Toward high-throughput algorithms on many-core architectures

  • Authors:
  • Daniel Orozco;Elkin Garcia;Rishi Khan;Kelly Livingston;Guang R. Gao

  • Affiliations:
  • University of Delaware;University of Delaware;ET International;University of Delaware;University of Delaware

  • Venue:
  • ACM Transactions on Architecture and Code Optimization (TACO) - HIPEAC Papers
  • Year:
  • 2012

Quantified Score

Hi-index 0.00

Visualization

Abstract

Advanced many-core CPU chips already have a few hundreds of processing cores (e.g., 160 cores in an IBM Cyclops-64 chip) and more and more processing cores become available as computer architecture progresses. The underlying runtime systems of such architectures need to efficiently serve hundreds of processors at the same time, requiring all basic data structures within the runtime to maintain unprecedented throughput. In this paper, we analyze the throughput requirements that must be met by algorithms in runtime systems to be able to handle hundreds of simultaneous operations in real time. We reach a surprising conclusion: Many traditional algorithm techniques are poorly suited for highly parallel computing environments because of their low throughput. We reach the conclusion that the intrinsic throughput of a parallel program depends on both its algorithm and the processor architecture where the program runs. We provide theory to quantify the intrinsic throughput of algorithms, and we provide a few examples, where we describe the intrinsic throughput of existing, common algorithms. Then, we go on to explain how to follow a throughput-oriented approach to develop algorithms that have very high intrinsic throughput in many core architectures. We compare our throughput-oriented algorithms with other well known algorithms that provide the same functionality and we show that a throughput-oriented design produces algorithms with equal or faster performance in highly concurrent environments.
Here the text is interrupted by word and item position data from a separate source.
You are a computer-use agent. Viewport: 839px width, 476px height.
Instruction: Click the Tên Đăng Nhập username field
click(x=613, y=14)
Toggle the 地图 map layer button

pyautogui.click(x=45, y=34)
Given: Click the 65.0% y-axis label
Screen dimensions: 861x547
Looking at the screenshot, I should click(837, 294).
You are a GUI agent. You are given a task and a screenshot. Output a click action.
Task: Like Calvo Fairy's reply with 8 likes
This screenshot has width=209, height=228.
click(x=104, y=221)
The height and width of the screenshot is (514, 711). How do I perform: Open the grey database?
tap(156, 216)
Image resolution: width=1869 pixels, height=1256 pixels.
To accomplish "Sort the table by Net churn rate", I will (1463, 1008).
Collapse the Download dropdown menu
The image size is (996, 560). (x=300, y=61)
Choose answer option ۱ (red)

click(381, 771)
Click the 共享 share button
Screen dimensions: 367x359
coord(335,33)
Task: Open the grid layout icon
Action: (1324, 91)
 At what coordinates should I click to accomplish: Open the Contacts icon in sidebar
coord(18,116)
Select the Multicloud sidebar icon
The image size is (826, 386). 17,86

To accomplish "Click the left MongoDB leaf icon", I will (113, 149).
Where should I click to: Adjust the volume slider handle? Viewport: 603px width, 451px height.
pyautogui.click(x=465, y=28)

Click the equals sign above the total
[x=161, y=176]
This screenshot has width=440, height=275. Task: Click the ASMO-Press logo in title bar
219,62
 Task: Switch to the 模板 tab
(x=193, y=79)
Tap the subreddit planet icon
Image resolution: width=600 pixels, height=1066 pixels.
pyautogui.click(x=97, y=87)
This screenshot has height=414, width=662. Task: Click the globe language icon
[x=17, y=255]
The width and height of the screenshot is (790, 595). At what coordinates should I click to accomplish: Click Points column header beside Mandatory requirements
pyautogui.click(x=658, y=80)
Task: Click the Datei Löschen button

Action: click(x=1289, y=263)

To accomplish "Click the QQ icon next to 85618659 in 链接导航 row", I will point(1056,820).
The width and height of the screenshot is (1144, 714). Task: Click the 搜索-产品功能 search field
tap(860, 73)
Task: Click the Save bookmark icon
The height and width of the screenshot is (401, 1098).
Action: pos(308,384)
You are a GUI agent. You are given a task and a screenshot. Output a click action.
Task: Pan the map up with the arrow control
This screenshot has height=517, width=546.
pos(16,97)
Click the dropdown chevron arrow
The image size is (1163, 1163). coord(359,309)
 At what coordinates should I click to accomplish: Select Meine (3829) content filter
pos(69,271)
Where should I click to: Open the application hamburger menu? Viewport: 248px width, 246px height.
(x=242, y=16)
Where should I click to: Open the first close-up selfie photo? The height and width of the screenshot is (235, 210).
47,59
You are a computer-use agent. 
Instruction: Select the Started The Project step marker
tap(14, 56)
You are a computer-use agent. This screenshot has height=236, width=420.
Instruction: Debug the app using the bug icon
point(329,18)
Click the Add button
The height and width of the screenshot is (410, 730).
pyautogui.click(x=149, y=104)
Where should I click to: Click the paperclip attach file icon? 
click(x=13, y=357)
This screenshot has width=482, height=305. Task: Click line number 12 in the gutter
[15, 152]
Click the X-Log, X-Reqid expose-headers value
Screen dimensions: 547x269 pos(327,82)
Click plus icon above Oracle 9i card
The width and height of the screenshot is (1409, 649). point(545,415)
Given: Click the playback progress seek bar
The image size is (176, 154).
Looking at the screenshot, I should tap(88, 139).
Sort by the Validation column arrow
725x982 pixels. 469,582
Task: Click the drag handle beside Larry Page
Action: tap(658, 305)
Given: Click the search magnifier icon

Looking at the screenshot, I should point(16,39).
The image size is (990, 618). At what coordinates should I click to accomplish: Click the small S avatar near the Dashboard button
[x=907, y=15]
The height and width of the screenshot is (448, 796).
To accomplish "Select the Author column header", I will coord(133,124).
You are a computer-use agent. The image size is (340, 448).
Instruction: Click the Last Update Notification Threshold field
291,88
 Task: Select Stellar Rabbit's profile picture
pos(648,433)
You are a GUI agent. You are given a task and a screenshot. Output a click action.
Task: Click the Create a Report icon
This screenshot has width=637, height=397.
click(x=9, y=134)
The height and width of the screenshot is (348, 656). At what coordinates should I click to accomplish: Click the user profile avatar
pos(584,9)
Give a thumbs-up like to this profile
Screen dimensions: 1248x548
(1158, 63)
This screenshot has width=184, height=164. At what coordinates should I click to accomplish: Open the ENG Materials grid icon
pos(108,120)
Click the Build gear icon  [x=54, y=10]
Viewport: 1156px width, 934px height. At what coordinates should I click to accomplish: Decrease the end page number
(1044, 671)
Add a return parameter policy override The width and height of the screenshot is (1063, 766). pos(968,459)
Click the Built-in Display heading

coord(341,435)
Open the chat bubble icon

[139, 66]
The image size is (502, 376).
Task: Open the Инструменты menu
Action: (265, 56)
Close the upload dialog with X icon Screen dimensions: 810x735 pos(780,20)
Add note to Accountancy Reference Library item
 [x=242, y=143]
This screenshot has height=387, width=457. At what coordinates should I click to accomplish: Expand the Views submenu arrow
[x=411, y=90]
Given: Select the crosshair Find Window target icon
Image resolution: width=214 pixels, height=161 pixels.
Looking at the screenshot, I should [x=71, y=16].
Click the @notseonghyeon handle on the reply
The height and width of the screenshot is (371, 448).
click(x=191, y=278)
We provide both theoretical and experimental evidence showing that our algorithms are excellent choices over other state of the art algorithms. The major contributions of this paper are (1) motivating examples that show the importance of throughput in concurrent algorithms; (2) a mathematical framework that uses queueing theory to describe the intrinsic throughput of algorithms; (3) two highly concurrent algorithms with very high intrinsic throughput that are useful for task management in runtime systems; and (4) extensive experimental and theoretical results that show that for highly parallel systems, our proposed algorithms allow greater or at least equal scalability and performance than other well-known similar state-of-the-art algorithms.